Pengamat: Sulit deteksi kelompok teror kecil

Jaringan teroris Depok-Solo adalah contoh kelompok kecil yang tidak puas dengan keberadaan kelompok-kelompok radikal besar saat ini seperti Jemaah Islamiyah, kata pengamat.

“Kelompok-kelompok besar itu dianggap tidak memenuhi harapan mereka akan jihad yang sifatnya konkrit sehingga mereka memilih berada dalam kelompok-kelompok kecil untuk melakukan amaliyat atau aksi kekerasan tertentu,” kata peneliti terorisme Taufik Andrie dari Yayasan Prasasti Indonesia.

Kekhawatiran saat ini, kata Taufik, kelompok-kelompok kecil tersebut tidak bisa dideteksi.

Akhir pekan lalu polisi membekuk 10 anggota kelompok yang dipimpin Badri Hartono tersebut di Jawa Tengah dan Kalimantan Barat.

Kepala Biro Penerangan Umum Mabes Polri Brigjen Pol. Boy Rafli Amar, Senin (24/09), mengatakan bahwa kelompok yang menamakan diri al-Qaeda Indonesi itu menyembunyikan bahan peledak dengan daya rusak besar di sejumlah tempat.

“Efek ledaknya dapat memberikan efek dari sisi timbulnya api karena ini adalah dampak dari ledakan yang dihasilkan. Tujuannya adalah memberikan efek bakar yang lebih dahsyat. Efek itu dapat menjangkau orang-orang yang berada dalam radis 100 meter dari situ,” kata Boy, seperti dilaporkan wartawan BBC Indonesia Sigit Purnomo.

Terkait nama al Qaeda Indonesi, Taufik menilai hal itu dilakukan untuk menunjukkan simpati dan orientasi gerakan mereka yang ditujukan pada level global.

“Seperti kelompok al-Qaeda Serambi Mekah, nama dipilih untuk menunjukkan eksistensinya yang lebih luas agar diketahui dan didukung komunitas jihad internasional.

“Kelompok ini simpati pada jihad global tetapi melakukan aksi secara lokal,” kata dia.
Proses radikalisme berkesinambungan

Kelompok seperti Depok-Solo adalah buah dari proses rekrutmen dan radikalisme berkesinambungan selama 10 tahun terakhir.

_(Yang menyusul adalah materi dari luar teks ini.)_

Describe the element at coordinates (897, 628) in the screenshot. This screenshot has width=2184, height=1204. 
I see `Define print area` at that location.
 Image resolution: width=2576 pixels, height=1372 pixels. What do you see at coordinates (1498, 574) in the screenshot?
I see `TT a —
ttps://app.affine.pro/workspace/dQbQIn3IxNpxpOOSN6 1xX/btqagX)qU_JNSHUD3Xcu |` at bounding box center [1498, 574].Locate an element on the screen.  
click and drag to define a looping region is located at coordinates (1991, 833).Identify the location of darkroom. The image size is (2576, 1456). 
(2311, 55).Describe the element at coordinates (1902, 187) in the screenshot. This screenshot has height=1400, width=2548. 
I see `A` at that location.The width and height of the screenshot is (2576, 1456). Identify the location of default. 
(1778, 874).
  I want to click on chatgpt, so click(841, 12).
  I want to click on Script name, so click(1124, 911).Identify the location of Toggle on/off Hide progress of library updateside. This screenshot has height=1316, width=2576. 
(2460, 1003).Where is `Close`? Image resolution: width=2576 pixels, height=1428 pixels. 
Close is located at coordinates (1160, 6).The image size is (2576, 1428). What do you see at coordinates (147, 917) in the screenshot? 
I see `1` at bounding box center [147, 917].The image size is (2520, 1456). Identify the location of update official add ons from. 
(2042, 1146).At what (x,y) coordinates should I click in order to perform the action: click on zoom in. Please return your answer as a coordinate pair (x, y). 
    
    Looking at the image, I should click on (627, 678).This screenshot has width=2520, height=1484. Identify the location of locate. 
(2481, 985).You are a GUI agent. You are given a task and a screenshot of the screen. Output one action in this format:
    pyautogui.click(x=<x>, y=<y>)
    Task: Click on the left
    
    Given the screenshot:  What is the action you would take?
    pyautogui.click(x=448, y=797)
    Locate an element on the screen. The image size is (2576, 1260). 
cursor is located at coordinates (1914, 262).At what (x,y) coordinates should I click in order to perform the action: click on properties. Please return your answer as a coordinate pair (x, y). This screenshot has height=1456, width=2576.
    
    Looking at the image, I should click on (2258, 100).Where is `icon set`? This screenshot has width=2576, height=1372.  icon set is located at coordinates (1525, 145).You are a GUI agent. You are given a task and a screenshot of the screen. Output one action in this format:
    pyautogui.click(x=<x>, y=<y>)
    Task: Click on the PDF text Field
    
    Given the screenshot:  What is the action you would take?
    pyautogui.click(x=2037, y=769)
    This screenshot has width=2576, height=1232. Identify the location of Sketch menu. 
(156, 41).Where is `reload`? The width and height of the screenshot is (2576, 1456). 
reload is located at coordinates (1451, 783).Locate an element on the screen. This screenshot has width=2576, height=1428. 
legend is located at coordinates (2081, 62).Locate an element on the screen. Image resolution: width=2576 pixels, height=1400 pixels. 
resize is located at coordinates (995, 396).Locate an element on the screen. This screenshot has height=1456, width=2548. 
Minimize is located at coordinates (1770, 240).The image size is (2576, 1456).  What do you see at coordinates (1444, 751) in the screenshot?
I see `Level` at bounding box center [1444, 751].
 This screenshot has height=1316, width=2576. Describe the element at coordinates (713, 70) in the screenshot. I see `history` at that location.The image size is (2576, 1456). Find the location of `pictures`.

“Kelompok-kelompok ini tumbuh dari proses radikalisme menahun yang berlangsung kontinyu dan melahirkan kelompok-kelompok kecil yang tidak puas dengan keberadaan kelompok-kelompok besar saat ini,” kata Taufik.

Ia menilai meski aparat penegak hukum berjalan baik dengan menangkap hampir 700 orang dalam 10 tahun terakhir, hal itu tidak diimbangi perlawanan signifikan dalam konteks membendung paham radikalisme.

Ia menghimbau pemerintah agar tidak memandang sebelah mata pada kelompok-kelompok kecil ini.

“Justru mereka lebih militan, lebih taktis dan strategis dalam melakukan aksinya,” kata Taufik.

Pendanaan juga dinilainya tidak menjadi halangan kelompok itu untuk melakukan aksi.

“Kelompok Badri Hartono misalnya belum jelas apakah mereka dapat dana dari infak tetapi intinya adalah mereka mampu menciptakan bom jenis baru yang lebih maju dan hal itu tidak selalu butuh dana besar tetapi keterampilan dan pengetahuan,” kata dia.